TASK PROMPT - Transcribe the text of the records below word for word, leaving out the pictures.

Begin PROVIDED INFORMATION

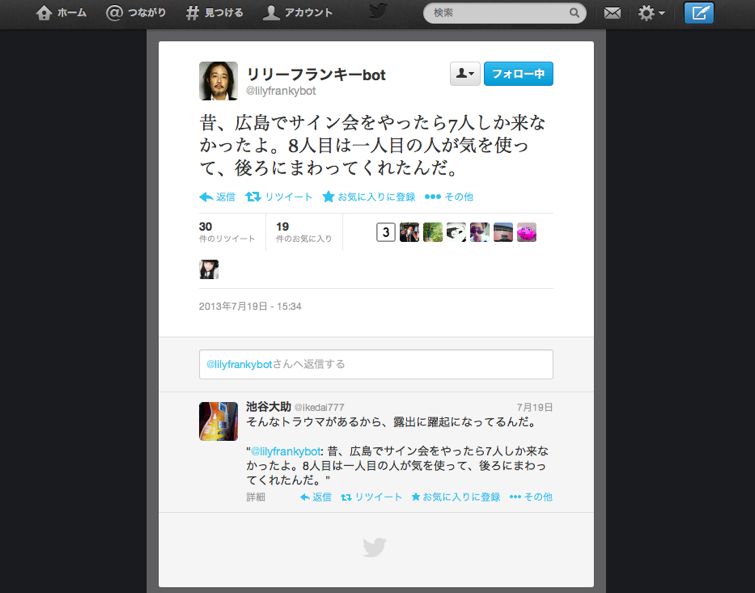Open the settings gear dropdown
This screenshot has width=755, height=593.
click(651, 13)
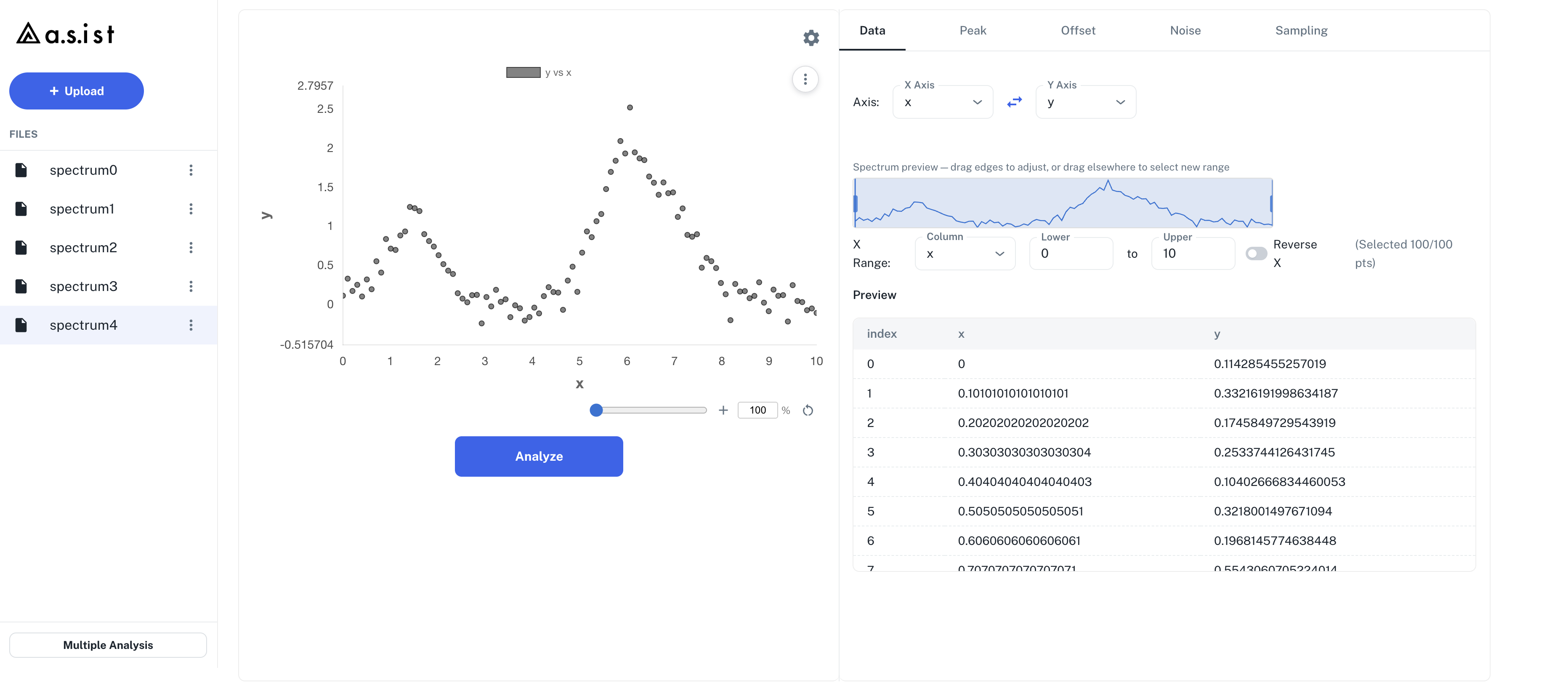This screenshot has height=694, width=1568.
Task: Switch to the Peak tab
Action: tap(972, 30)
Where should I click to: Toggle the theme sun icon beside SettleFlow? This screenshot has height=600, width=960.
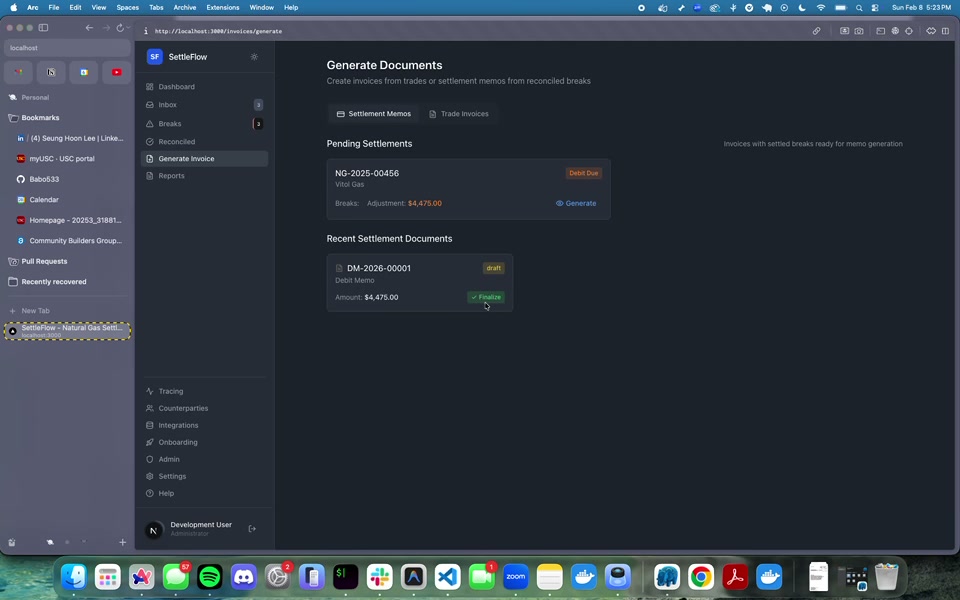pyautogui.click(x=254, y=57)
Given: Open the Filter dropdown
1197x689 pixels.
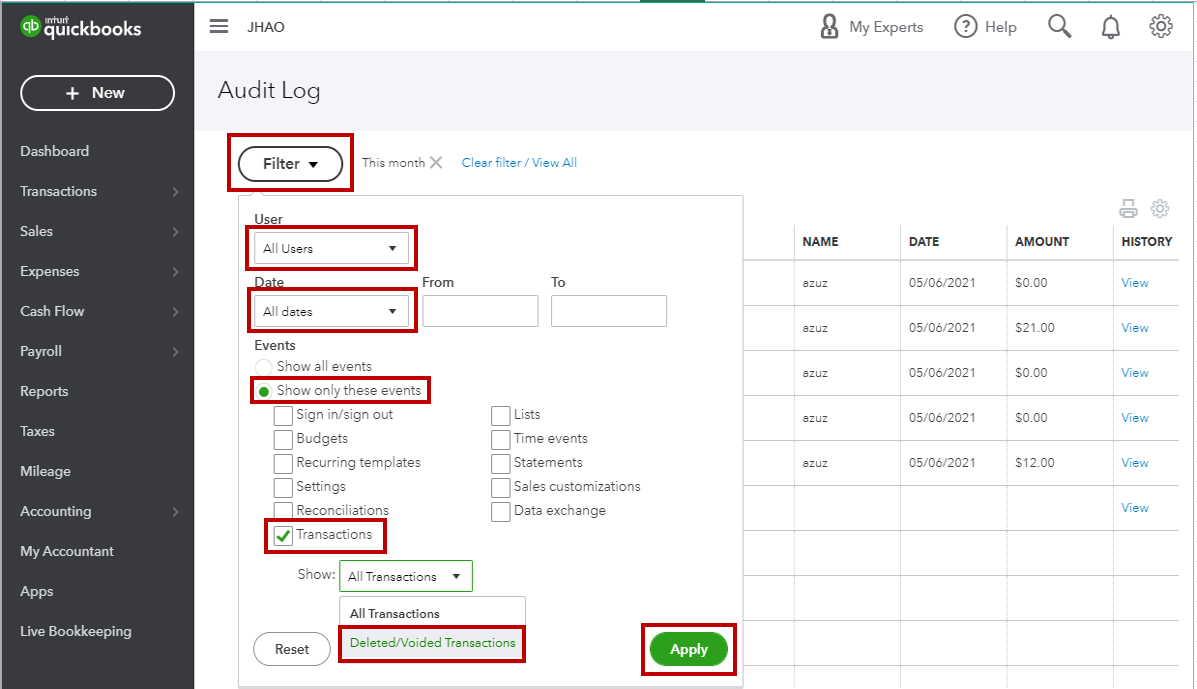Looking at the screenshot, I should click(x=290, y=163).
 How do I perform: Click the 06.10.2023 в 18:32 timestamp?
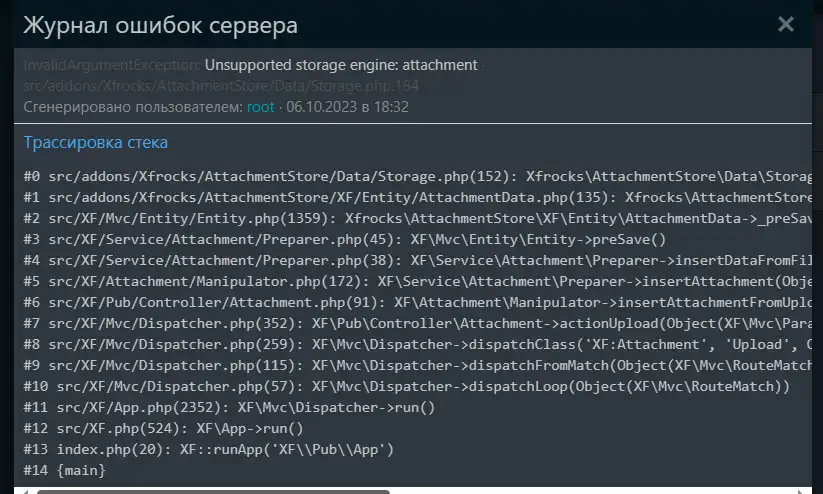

End PROVIDED INFORMATION

EXERCISE SOLUTION -
Open the settings gear dropdown
This screenshot has width=755, height=593.
click(651, 13)
This screenshot has height=694, width=1568.
Task: Switch to the Peak tab
Action: tap(972, 30)
Where should I click to: Toggle the theme sun icon beside SettleFlow? This screenshot has height=600, width=960.
pyautogui.click(x=254, y=57)
Given: Open the Filter dropdown
1197x689 pixels.
Looking at the screenshot, I should click(x=290, y=163).
 How do I perform: Click the 06.10.2023 в 18:32 timestamp?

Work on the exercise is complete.